◆ **INSTRUCTIONS FOR THE TASK**: Which of the lines in the data below contain the string "Help"? Copy each of them.
_ _ _ _
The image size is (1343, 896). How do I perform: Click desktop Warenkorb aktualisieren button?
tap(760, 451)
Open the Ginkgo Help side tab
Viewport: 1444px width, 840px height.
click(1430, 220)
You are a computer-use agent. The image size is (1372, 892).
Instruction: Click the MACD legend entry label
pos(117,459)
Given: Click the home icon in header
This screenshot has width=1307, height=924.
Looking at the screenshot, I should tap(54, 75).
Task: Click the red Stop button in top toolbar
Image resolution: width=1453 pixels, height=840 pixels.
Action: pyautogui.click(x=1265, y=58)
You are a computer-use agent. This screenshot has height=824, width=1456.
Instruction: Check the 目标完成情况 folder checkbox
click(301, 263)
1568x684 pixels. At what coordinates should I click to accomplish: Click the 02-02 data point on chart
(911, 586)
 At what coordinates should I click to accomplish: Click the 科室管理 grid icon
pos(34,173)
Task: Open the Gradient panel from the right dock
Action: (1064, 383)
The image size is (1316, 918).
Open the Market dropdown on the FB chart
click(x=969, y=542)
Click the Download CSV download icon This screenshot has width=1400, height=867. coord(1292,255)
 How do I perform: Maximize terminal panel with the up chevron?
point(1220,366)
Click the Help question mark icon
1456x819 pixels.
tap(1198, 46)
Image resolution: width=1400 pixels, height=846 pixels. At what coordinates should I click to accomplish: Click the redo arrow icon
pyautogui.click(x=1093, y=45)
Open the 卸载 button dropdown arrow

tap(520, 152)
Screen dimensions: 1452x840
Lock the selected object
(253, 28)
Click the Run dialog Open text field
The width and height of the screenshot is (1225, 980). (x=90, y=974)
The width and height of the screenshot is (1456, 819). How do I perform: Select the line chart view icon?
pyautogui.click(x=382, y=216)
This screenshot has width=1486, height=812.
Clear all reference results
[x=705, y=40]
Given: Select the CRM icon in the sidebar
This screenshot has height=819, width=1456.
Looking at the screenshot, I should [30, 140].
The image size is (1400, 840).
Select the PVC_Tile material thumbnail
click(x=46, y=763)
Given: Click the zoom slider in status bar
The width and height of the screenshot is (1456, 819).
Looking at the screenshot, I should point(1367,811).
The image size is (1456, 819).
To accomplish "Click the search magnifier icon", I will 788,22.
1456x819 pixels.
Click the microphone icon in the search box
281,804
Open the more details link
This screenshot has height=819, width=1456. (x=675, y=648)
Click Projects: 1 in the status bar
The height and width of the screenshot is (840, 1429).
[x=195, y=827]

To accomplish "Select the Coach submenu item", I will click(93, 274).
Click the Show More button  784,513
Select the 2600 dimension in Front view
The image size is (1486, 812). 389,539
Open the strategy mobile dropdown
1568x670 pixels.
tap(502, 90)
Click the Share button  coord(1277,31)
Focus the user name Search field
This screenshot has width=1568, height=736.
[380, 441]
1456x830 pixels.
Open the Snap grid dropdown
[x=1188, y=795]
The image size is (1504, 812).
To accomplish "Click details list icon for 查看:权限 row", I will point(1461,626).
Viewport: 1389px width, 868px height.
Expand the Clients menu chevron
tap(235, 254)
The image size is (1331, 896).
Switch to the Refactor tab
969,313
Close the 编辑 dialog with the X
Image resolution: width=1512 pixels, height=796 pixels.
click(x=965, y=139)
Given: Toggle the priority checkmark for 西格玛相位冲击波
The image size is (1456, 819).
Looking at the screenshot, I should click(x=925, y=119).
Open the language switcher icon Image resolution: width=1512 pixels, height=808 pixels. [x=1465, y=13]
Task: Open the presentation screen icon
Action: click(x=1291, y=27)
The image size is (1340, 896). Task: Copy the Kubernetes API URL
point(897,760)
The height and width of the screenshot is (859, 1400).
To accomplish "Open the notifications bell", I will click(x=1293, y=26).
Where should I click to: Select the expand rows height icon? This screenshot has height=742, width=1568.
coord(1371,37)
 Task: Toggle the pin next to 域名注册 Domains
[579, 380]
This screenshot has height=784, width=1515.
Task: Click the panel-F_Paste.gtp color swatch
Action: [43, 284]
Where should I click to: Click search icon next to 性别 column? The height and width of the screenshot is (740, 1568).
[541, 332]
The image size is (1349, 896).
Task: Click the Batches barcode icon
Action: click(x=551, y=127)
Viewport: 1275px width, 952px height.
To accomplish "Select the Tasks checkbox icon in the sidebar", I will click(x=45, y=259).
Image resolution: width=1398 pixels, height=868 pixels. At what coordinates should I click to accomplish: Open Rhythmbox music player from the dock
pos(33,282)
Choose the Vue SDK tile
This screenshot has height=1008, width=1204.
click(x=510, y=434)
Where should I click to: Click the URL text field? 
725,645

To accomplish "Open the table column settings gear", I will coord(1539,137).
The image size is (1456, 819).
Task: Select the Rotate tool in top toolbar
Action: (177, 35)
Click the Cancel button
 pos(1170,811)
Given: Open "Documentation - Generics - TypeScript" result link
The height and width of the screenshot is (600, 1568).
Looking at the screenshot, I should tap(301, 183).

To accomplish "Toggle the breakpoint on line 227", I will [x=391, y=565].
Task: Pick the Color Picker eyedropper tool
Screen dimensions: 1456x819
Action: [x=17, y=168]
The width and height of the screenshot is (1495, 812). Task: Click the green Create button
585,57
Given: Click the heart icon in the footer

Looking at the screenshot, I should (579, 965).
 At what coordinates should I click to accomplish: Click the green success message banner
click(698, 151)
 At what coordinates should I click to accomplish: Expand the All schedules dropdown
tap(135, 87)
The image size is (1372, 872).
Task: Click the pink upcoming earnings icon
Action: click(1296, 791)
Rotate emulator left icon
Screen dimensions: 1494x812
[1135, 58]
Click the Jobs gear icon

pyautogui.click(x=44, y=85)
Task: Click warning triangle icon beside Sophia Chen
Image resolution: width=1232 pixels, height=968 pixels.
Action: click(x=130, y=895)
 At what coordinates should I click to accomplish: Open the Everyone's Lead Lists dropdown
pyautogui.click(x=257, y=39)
_ _ _ _
◆ **YOUR RESPONSE**:
Open the Ginkgo Help side tab
Click the Help question mark icon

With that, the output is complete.